PHOTO: © Bettina Stöß

Don Giovanni

In the organizer's words:
In Mozart's dramma giocoso DON GIOVANNI, a character is up to mischief who seems familiar to us, whom we think we know, and yet who says of himself: "Who I am, you will never know." Director Roland Schwab purposefully made his way through the material, which is overloaded with interpretations, searching for his very own approach, finding the demonic Don Giovanni, one through whose eyes one can plunge into deep black holes one moment, only to succumb to his wit the next ... Conductor: Daniel Cohen; Director: Roland Schwab; With Davide Luciano, Flurina Stucki, Matthew Newlin, Patrick Guetti, Maria Motolygina, Joel Allison, Artur Garbas, Lilit Davtyan and others.
"Where did you get the insane rights to which you have devoted your life?", George Sand asks the legendary. To Gottfried Benn he casually confides, "I once dreamed that a young birch tree gave me a son." No other art figure of modern times has received more journalistic attention than Don Juan, that "Seducer of Seville" who fled from the pen of a Spanish monk in 1613. Only seven years younger than his compatriot Don Quixote, he has since made his way through dramas, epics, novels and operas, and has haunted cinema screens and plasma screens. Against changing moral backgrounds, he boasts - memorial and icon - with his famous list, laid out against death, which he casts as a stone shadow. "Mine shall be hell!", Lord Byron heard him say.
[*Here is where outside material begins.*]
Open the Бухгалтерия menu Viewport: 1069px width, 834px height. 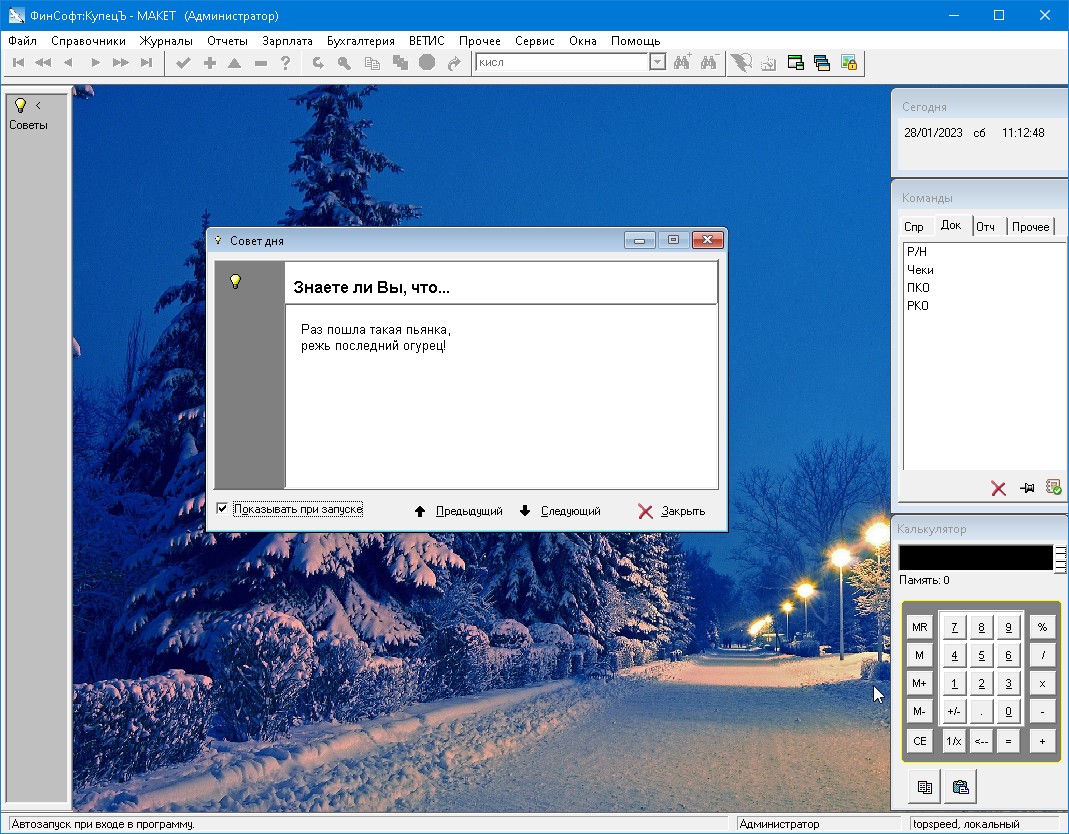click(360, 41)
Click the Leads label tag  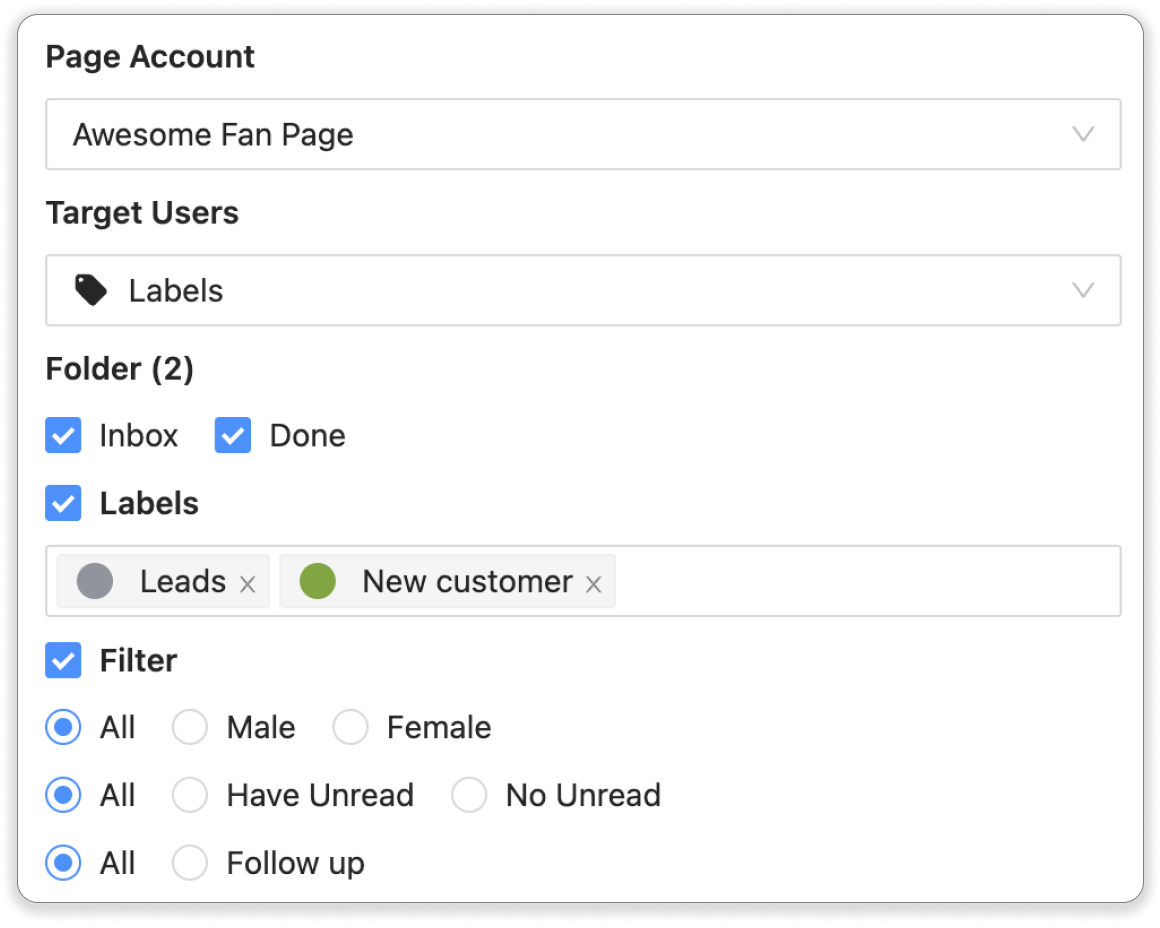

A cutting chord opens the overture to a dramma giocoso about the death course of DON GIOVANNI, conducted by the composer, at the Count Nostiz National Theater in Prague on October 29, 1787. In the history of musical theater, this moment can be retrospectively compared to the Big Bang. In order to get into the character of the licentious libertine and blasphemer, lyricist Lorenzo da Ponte had to get himself into the mood again and again by flirting with the daughter of his landlady. Mozart himself, successful the year before with his FIGARO, composes under great time pressure for a fee of 1000 guilders. The overture is not finished until 7 o'clock in the evening on the day of the premiere. A "lightning" is seen by Søren Kierkegaard, which "breaks out of the darkness of the weather cloud, more unsteady than the latter, and yet just as tactful. Hear passion's unbridled desire, hear love's murmur, hear temptation's murmur, hear seduction's whirl, hear the moment's silence - hear, hear, hear Mozart's Don Juan!"

The journey to hell, to which the archetype of moral turpitude has been condemned up to now, drives in him this time as a soul. For his end, the whole occidental metaphysics is used, but it no longer only confirms the righteous in their indignation, but also causes consternation. The freedom that the libertine praises against the prescribed humility makes him an anarchic prototype on the threshold of the French Revolution. In his licentiousness, as a life plan peeled from the dictates of hormones, libidinal longings and fantasies of self-realization of subsequent generations can be reflected.

The 19th century will conflate it with Faust, only to leave it to psychoanalysis, weighed down by its meaning. Julia Kristeva locates in him the "son of a mother who becomes a dreamer with her husband and passes on to her little one that he may conquer all women as no one has ever conquered her herself". That he could be sad, Albert Camus considers unlikely. How the "laughter, the victorious insolence, the leaping," the profoundly earthy, that the French philosopher diagnoses in him can be deceptive! - With D.H. Lawrence the restless one muses: "Where is there peace for me? The mystery must be in love with me ..."

What drives the seducer through the bedrooms of the centuries? What hunts the hunter? Who is this man, who only ever means, really? This content has been machine translated.